[Target pointing data]
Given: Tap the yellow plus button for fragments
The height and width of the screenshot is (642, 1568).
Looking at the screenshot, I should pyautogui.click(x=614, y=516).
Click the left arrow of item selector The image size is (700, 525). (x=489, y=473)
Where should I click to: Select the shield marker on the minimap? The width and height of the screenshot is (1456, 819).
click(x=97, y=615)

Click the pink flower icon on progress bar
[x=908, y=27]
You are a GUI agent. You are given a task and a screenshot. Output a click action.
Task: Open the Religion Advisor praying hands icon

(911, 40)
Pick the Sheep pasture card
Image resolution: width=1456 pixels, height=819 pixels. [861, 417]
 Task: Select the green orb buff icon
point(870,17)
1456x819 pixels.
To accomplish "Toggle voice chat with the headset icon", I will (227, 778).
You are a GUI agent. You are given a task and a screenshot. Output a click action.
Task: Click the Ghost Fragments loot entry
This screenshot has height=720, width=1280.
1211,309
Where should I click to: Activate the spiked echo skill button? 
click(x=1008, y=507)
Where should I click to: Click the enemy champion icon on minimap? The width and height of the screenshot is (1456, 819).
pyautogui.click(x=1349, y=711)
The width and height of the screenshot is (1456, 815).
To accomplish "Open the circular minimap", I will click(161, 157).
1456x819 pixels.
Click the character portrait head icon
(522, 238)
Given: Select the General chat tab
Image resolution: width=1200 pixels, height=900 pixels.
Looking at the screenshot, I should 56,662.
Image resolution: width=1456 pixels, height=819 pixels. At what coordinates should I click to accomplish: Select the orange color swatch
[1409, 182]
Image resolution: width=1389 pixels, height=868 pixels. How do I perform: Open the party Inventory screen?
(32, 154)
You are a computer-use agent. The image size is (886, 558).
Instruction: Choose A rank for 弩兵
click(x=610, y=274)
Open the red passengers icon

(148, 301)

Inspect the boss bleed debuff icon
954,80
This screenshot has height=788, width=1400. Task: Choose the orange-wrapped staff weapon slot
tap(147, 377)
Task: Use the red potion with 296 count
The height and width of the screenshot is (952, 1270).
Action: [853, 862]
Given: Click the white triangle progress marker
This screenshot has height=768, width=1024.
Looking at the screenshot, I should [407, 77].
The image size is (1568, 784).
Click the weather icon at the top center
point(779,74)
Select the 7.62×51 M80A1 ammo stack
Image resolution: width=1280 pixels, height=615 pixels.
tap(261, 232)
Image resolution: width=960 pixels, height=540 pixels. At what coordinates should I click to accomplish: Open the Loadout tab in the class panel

Request: Rewrite all the items above as a numbered list with one line per number, and leave out the blank lines.

Output for this task:
1. Given: Tap the yellow plus button for fragments
2. The height and width of the screenshot is (642, 1568).
3. Looking at the screenshot, I should pyautogui.click(x=614, y=516).
4. Click the left arrow of item selector The image size is (700, 525). (x=489, y=473)
5. Where should I click to: Select the shield marker on the minimap? The width and height of the screenshot is (1456, 819).
6. click(x=97, y=615)
7. Click the pink flower icon on progress bar
8. [x=908, y=27]
9. You are a GUI agent. You are given a task and a screenshot. Output a click action.
10. Task: Open the Religion Advisor praying hands icon
11. (911, 40)
12. Pick the Sheep pasture card
13. Image resolution: width=1456 pixels, height=819 pixels. [861, 417]
14.  Task: Select the green orb buff icon
15. point(870,17)
16. 1456x819 pixels.
17. To accomplish "Toggle voice chat with the headset icon", I will (227, 778).
18. You are a GUI agent. You are given a task and a screenshot. Output a click action.
19. Task: Click the Ghost Fragments loot entry
20. This screenshot has height=720, width=1280.
21. 1211,309
22. Where should I click to: Activate the spiked echo skill button? 
23. click(x=1008, y=507)
24. Where should I click to: Click the enemy champion icon on minimap? The width and height of the screenshot is (1456, 819).
25. pyautogui.click(x=1349, y=711)
26. The width and height of the screenshot is (1456, 815).
27. To accomplish "Open the circular minimap", I will click(161, 157).
28. 1456x819 pixels.
29. Click the character portrait head icon
30. (522, 238)
31. Given: Select the General chat tab
32. Image resolution: width=1200 pixels, height=900 pixels.
33. Looking at the screenshot, I should 56,662.
34. Image resolution: width=1456 pixels, height=819 pixels. At what coordinates should I click to accomplish: Select the orange color swatch
35. [1409, 182]
36. Image resolution: width=1389 pixels, height=868 pixels. How do I perform: Open the party Inventory screen?
37. (32, 154)
38. You are a computer-use agent. The image size is (886, 558).
39. Instruction: Choose A rank for 弩兵
40. click(x=610, y=274)
41. Open the red passengers icon
42. (148, 301)
43. Inspect the boss bleed debuff icon
44. 954,80
45. This screenshot has height=788, width=1400. Task: Choose the orange-wrapped staff weapon slot
46. tap(147, 377)
47. Task: Use the red potion with 296 count
48. The height and width of the screenshot is (952, 1270).
49. Action: [853, 862]
50. Given: Click the white triangle progress marker
51. This screenshot has height=768, width=1024.
52. Looking at the screenshot, I should [407, 77].
53. The image size is (1568, 784).
54. Click the weather icon at the top center
55. point(779,74)
56. Select the 7.62×51 M80A1 ammo stack
57. Image resolution: width=1280 pixels, height=615 pixels.
58. tap(261, 232)
59. Image resolution: width=960 pixels, height=540 pixels. At what coordinates should I click to accomplish: Open the Loadout tab in the class panel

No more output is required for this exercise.